One particular benefit of the system 10 of the present invention, is that the nature of molecular emission profiles and the ability to actively alter such profiles has not been provided in the prior art, either for systems 10 or subassemblies therein. In particular, with the use of a linear configuration deposition crucible with a uniform emission aperture, whether as a uniform slit or as a plurality of uniform holes, the emission pattern is not uniform or flat with respect to either the longitudinal direction of the emission slit of the crucible or with respect to the receiving substrate. The film produced in the substrate is very nonuniform. In one test, the deposition made from such a deposition crucible exhibited a maximum of approximately 7,500 angstroms across the central 10 cm of the deposited substrate width when used at a source-to-substrate distance of 5 cm.
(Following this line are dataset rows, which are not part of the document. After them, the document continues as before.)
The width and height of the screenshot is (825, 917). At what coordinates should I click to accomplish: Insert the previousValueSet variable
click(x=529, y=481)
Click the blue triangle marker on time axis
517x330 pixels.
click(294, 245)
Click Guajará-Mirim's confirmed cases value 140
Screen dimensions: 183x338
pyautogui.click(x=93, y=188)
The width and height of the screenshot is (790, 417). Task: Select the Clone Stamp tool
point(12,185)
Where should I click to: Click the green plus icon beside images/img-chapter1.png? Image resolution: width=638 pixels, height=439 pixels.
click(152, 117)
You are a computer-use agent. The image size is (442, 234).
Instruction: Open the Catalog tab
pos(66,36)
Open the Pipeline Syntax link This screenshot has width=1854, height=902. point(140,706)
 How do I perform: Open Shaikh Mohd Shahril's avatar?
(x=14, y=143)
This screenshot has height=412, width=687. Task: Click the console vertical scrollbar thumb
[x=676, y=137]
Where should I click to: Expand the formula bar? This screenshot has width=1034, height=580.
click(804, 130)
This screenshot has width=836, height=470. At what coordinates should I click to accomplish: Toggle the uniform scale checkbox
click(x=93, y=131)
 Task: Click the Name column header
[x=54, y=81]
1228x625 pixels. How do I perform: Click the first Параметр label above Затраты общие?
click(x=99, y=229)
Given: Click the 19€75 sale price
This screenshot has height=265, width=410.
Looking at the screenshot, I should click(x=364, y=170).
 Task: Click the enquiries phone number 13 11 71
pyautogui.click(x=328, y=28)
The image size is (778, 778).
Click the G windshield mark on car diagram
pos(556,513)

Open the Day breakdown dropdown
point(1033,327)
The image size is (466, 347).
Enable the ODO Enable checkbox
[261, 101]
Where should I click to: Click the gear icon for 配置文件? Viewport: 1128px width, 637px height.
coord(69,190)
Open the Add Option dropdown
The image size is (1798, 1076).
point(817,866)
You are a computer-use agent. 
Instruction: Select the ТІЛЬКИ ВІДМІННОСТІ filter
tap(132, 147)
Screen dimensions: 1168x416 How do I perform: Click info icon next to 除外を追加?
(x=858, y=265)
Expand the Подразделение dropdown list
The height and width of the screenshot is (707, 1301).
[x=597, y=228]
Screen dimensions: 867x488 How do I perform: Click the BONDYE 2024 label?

The deposition thickness fell off to approximately 1,200 angstroms at +/−18 cm from either side of the center of the substrate. This level of nonuniformity resembles that produced by a point source, but with a broader shape. As with the point source style crucibles, the area of acceptable uniformity must be sectioned from the overall emission output profile to achieve the required coating uniformity across the entire substrate quality surface. This degrades the material utilization efficiency and deposition rate. In the cases of deposition of the molecular electronic material aluminum trishyeroquinoline (AlQ₃) from a linear configuration source with a uniform aperture pattern, the central region of +/−1.75 cm of the total 30 cm deposited width is the only acceptable section of the deposited emission from which to fabricate a 95% uniform film to a planar substrate surface.
With respect to the present invention and material deposition system 10, the system 10 can deliver a deposition pattern that is reversed to traditional deposition source emission profiles. Through the use of active control over the emission flux profile through the use of variably dimensioned and/or spaced apertures 16, 22, the material 104 utilization efficiency delivered to a substrate 100 is significantly enhanced. The system 10 of the present invention is capable of performing with approximately 70% material utilization efficiency (with only 30% material waste) at a 5 cm source-to-substrate distance. This reduces waste or unusable material 104 to less than half of the other types of linear configuration deposition sources, which are not removable as separate subassemblies. This level of material utilization performance also reduces by ⅔ the material waste associated with traditional point source crucible and deposition source technology. These gains improve comparatively as substrate dimensions further increase.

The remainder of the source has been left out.